─── Seçilmiş Alıntı ───

Dün gece rüyamda inception yaşadım adeta. İlginç bir rüya olduğunu söylemeliyim dostlarım. Bir özel gücüm vardı sanırım. Tam olarak ne olduğunu çözememiştim. Rüyamda uyuyup, rüyamın içinde gördüğüm rüyada ne oluyorsa, rüyamda da gerçek oluyordu. Beyniniz yandı değil mi? Bunlar daha basit rüyalarım. Bazen o kadar karmaşık ve detaylı rüyalar görüyorum ki uyandığımda migren krizine girmiş oluyorum. Öncelikle daha basite indirgemeye çalışayım şu rüyayı; Misal, siz gerçek hayatınızda bir arkadaşınızla küssünüz. Eğer rüyanızda barıştıysanız, uyandığınızda da arkadaşınız hiçbir şey olmamış gibi sizinle konuşmaya devam ediyor. Ya da rüyanızda iki alakasız insanı evli gördünüz, uyandığınızda gerçek hayatta da o iki insan evlenmiş oluyor. İşte rüyamdaki gördüğüm gücüm buydu. Rüyamda uyumuş, rüya görmüş, gördüğüm rüyada yıllardır kızıyla konuşmayan bir adamın kızıyla barıştığına şahit olmuş, uyandığımda ise (Hala rüyadayım bu arada) adamla kızını karşı karşıya getirmiş, hiçbir şey olmamış gibi birbirlerine sarıldıklarını görünce de şok olmuştum. "Peki ben bununla ne yapacağım şimdi? Çok riskli bir güç değil mi?" derken çok geçmedi ve uyandım...
Bu kadar karmaşa fazlaydı. Ayaklarım yavaş yavaş iyileşiyorlardı. Üzerlerine basınca bunu fark ettim. Dün geceki "Asla bir daha normale dönemeyeceğim." farkındalığı hala üzerimdeydi. Ne yaparsam yapayım iyi gelmiyordu. Git gide tükeniyordum. direnebildiğim kadar direnmem gerekiyordu. Neden bu kadar zayıf düştüğümü bir türlü anlamıyordum. İnanın bana dostlarım, eskiden çok güçlü bir adamdım. Beni neredeyse hiçbir şey yıkamazdı. Çelik gibi sinirlerim vardı. Öyle ki çevremdeki insanlar hep bana "Viltis senin hayatta hiç mi sorunun olmuyor? Biz seni hiç suratını asarken görmedik. Ne zaman yüzüne baksak gülüyorsun. Keşke biz de senin gibi olabilseydik." derlerdi. Ben de gülümseyip "Aman ne dilediğinize dikkat edin." derdim. Tabi bu yaklaşık 1 sene önceydi. Son bir senede yaşadığım olaylar beni tüketmişti. Ve beni küçük bir bebeğe dönüştürmüştü. Sinirlerimi altüst etmişti. Her şeyden etkilenir hale gelmiştim. İçten içe ölüyordum ve insanlar bana yardım etmek yerine, üzerime biraz daha toprak atıyorlardı...

─── Alıntılanan Veriler ───

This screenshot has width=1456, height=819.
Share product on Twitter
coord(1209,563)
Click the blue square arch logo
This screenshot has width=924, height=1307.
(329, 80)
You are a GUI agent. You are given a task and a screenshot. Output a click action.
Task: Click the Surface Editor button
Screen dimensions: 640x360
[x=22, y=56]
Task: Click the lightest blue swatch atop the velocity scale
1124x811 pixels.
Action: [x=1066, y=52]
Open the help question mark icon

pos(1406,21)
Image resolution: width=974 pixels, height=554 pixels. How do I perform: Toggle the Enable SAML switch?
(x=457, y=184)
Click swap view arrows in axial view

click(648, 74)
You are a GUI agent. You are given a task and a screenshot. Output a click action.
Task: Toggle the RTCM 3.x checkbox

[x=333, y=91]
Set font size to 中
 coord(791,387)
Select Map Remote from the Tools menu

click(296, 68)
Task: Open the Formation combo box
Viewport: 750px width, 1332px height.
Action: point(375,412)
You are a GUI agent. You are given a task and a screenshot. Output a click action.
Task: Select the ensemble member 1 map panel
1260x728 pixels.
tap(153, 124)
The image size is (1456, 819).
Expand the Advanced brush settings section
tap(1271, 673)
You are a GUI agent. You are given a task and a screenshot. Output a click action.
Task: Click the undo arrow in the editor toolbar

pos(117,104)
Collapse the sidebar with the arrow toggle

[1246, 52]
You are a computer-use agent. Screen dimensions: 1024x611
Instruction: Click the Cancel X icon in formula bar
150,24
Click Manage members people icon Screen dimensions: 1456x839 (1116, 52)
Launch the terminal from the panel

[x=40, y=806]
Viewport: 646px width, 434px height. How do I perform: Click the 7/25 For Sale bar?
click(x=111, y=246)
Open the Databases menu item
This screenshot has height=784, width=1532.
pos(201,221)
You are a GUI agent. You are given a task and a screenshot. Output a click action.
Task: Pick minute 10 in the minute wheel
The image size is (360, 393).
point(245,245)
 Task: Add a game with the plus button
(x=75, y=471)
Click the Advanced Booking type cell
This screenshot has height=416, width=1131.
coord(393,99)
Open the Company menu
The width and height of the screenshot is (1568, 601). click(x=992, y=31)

───

● **Yapılacak İşlemler**
**A)** Rüya anlatısında yer alan bilgilere göre şu soruları cevaplayınız:
(i) Anlatıcı, çok karmaşık ve detaylı rüyalar gördüğünde uyandığında ne olduğunu söylüyor?
(ii) Anlatıcının rüyasında gördüğü rüyada kim, kiminle barışıyor?
(iii) Çevresindeki insanlar onun gibi olmayı dilediğinde anlatıcı onlara ne derdi?
**B)** Rüya anlatısının devamını, metnin son cümlesinden sonrasını sürdürecek biçimde yazınız.
Bu çalışmada öğelere ihtiyaç duyulmamaktadır.

● **Beklenen Yanıtlar**
**A)**
(i) Migren krizine girmiş oluyor.
(ii) Yıllardır kızıyla konuşmayan bir adam, kızıyla barışıyor.
(iii) Gülümseyip "Aman ne dilediğinize dikkat edin." derdi.

**B)**
Öyle ki bir yerden sonra çevremdeki bazı kendini bilmişler "Viltis çok depresif. Sürekli hüzünlü. Dramatik adam. Acıdan zevk alıyor baksanıza. Bir tek dert sende var sanki Viltis. Ne yaşadın şu sefil, küçük hayatında. Yüzüne bakanın modu düşüyor toparla artık kendini..." gibi şeyler söylemeye başladılar bana. Güleceksiniz belki ama bazıları "İlgi çekmeye çalışıyor aslında. Tek derdi fark edilmek." gibi şeyler bile söylemeye başladılar. Sizi temin ederim dostlarım, ilgiye falan ihtiyacım yok. Eğer ilgiye ihtiyacım olsaydı, beni seven, bana ilgi gösteren onca insanı arkamda bırakıp, yapayalnız hiç bilmediğim bir şehirde yaşamaya çalışır mıydım? Gelip beni bulmasınlar diye bulunduğum yeri herkesten saklar mıydım söyler misiniz? Acıdan zevk alıyormuşum. Kim böyle bir acıdan zevk alır ha? Kim hayatını sürekli böyle geçirmek ister? Gerçekten şu durumumdan zevk alıyor gibi mi gözüküyorum..?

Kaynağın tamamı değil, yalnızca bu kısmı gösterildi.